Eventually, however, she grew curious about the glow in her brother’s face whenever he returned from a game. Perhaps there was something to these male-centered hockey nights after all, she thought, something worth investigating. Claiming equal time, she asked to go one night in her brother’s place.
“It’s an experiment,” she said, glancing sideways at her scowling brother. “If I don’t like it, I just won’t bother to go again. If I like it, I guess we’ll have to take turns.”
She didn’t like it after all. She loved it, every electrified minute. The roaring crowd, the thunder of stomping feet in the bleachers, the bellowing insults hurled at the refs, the sea of upraised fists signalling a goal for our team. Unsure of fan protocol, she was shy at first about making noise of her own. Soon, however, she was leaping to her feet and cheering loudly, even joining the choruses of groans coming from a band of crazed frat boys over every missed scoring opportunity.
“Just let it out,” I said with mild surprise.
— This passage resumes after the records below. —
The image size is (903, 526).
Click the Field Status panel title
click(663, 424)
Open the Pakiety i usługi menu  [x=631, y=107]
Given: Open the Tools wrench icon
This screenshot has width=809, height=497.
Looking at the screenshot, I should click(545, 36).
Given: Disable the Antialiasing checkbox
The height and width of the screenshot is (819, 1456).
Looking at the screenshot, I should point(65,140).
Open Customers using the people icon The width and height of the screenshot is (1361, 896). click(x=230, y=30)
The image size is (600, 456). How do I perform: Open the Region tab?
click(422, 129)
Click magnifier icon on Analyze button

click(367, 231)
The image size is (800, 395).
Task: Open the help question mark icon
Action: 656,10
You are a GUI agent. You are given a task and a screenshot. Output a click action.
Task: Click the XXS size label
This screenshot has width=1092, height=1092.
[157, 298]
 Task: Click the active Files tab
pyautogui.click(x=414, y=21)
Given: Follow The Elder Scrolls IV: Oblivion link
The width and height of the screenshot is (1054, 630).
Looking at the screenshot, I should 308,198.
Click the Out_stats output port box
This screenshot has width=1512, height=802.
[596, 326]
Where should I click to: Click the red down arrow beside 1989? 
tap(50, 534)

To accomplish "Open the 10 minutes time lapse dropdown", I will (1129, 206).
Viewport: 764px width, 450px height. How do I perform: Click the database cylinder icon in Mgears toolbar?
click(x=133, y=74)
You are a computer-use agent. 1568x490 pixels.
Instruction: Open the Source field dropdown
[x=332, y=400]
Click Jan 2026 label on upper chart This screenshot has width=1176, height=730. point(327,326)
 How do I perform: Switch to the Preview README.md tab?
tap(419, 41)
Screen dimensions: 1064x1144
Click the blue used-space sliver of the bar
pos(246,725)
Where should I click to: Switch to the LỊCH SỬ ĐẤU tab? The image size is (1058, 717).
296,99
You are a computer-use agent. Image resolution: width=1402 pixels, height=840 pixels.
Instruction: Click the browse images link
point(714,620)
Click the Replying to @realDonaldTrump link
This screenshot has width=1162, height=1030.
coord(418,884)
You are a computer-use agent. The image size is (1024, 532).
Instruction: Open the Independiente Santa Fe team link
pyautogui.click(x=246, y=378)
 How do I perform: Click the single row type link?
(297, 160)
Startled as two entangled players slammed full-speed into the boards, their sticks clacking and their faces smushed in painful contortions against the glass, she shouted above the din, “They can do that? Whoa!”
Her fists were balled with excitement, and in my sweet daughter’s eye was a glint I had not seen before. Must have been the light reflected from the rafters. Could it possibly have been the bloodlust of the hockey fanatic? Nahh. The last time I checked, she was playing queen of the ball, waltzing around the house in costume jewelry and oversized gold high heels.
When we pulled into the driveway at home, she raced ahead of me into the house. Her brother instantly poked his head around a corner and stared expectantly at the interloper, the usurper of his once-proud throne up at Alfond Arena.
“So?” he asked in an abrupt tone. “Did you like the hockey game or what?”
She beamed radiantly. “Oh, yeah. I really, really did. So, I guess we’ll be taking turns now,” she said as her brother snorted and went back to watching his movie.